> [What you need to do] In the text about the Louisville malpractice case, which two doctors did Philip Seaton sue?

> [Text for analysis]
************

In Louisville; Kentucky, a major malpractice case has been filed by a man who consented to a circumcision and instead discovered after the surgery that the doctors had amputated his penis. Philip Seaton has sued both the surgeon Dr. John Patterson and anesthesiologist, Dr. Oliver James. This is a recent example of the ongoing debate in torts over the scope of the “emergency rule” and authority of doctors to act without consent. Putting aside the sensational or gruesome elements, the case is highly illustrative of the problems in this area of torts.
Seaton consented to a circumcision, but the doctors claim that they found cancer and decided to proceed in the best interests of the patient. Not only did Seaton object that he should have been asked for such consent but he objects that he did not consent to the use of general anesthesia. Not surprisingly, he is seeking punitive damages.
This could make for an interesting case on the scope of the emergency rule, though I would bet on Seaton. Under the emergency rule, doctors can act without consent to stabilize a patient or to protect him from imminent serious injury or death if he lacks the capacity or consciousness to make the decision. However, the rule is limited. If a patient can be stabilized without serious risk, he should be given the opportunity to decide the matter for himself. In this case, it is unclear why such steps were not taken. The risk of putting someone under anesthesia twice is generally not sufficient to negate consent.

************

> [Dataset]
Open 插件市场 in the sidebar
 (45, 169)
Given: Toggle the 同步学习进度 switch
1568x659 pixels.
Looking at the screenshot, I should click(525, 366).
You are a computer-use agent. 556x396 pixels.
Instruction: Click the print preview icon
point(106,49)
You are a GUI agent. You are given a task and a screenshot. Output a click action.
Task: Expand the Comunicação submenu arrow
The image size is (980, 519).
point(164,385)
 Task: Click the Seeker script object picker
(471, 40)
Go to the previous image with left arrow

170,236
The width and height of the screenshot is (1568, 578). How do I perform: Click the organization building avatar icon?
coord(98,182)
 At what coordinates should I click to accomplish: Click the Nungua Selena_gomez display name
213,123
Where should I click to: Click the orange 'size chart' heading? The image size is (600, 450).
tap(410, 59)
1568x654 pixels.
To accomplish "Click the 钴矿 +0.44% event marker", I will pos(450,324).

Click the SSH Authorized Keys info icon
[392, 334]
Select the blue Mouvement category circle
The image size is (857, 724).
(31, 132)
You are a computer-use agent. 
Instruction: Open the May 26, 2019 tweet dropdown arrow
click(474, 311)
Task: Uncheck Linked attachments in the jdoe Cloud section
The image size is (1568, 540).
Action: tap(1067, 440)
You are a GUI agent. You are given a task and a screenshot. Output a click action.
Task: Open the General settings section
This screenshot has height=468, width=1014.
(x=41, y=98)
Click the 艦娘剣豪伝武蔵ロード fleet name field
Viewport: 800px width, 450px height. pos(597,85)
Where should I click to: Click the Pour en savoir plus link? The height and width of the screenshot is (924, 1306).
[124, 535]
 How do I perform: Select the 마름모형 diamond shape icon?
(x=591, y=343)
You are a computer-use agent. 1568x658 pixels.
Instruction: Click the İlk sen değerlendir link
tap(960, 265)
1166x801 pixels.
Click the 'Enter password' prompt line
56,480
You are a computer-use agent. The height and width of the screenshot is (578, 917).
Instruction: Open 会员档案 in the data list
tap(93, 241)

************

> [Written answer] He sued the surgeon, Dr. John Patterson, and the anesthesiologist, Dr. Oliver James.